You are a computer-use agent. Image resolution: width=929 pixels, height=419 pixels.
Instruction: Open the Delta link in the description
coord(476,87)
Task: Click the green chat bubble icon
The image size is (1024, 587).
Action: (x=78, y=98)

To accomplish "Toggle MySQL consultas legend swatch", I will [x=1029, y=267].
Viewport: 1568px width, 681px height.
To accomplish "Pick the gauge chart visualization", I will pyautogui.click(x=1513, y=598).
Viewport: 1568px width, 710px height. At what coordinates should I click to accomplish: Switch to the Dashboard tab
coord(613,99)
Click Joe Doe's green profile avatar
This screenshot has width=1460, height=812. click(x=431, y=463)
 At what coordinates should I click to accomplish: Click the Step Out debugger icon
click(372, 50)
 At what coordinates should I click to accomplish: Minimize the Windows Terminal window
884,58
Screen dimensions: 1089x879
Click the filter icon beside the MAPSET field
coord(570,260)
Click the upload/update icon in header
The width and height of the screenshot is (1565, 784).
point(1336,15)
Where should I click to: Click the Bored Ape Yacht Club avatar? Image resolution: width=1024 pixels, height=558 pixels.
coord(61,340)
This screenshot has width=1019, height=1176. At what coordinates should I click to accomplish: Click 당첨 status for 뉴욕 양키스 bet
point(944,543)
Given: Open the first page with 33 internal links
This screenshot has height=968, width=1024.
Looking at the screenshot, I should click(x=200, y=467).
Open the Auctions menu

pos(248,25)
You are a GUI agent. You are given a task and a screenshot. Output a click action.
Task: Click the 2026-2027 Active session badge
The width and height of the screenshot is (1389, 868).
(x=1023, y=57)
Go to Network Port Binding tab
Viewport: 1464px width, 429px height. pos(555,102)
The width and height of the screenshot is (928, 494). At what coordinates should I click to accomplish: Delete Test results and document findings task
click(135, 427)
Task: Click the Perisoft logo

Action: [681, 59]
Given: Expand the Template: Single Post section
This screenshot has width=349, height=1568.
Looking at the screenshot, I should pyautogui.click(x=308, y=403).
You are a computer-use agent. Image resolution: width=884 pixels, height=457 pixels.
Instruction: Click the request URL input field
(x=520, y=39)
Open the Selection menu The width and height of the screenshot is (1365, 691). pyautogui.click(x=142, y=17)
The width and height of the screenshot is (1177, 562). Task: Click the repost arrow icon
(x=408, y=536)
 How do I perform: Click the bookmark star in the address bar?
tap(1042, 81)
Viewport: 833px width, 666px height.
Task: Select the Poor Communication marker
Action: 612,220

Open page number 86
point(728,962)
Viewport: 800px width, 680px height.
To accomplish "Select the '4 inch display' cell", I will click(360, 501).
_____
EXERCISE — From the line containing "Open page number 86" through the final line of the listing above, retype every line exactly; leave out everything else.

RESULT OF THE EXERCISE —
Open page number 86
point(728,962)
Viewport: 800px width, 680px height.
To accomplish "Select the '4 inch display' cell", I will click(360, 501).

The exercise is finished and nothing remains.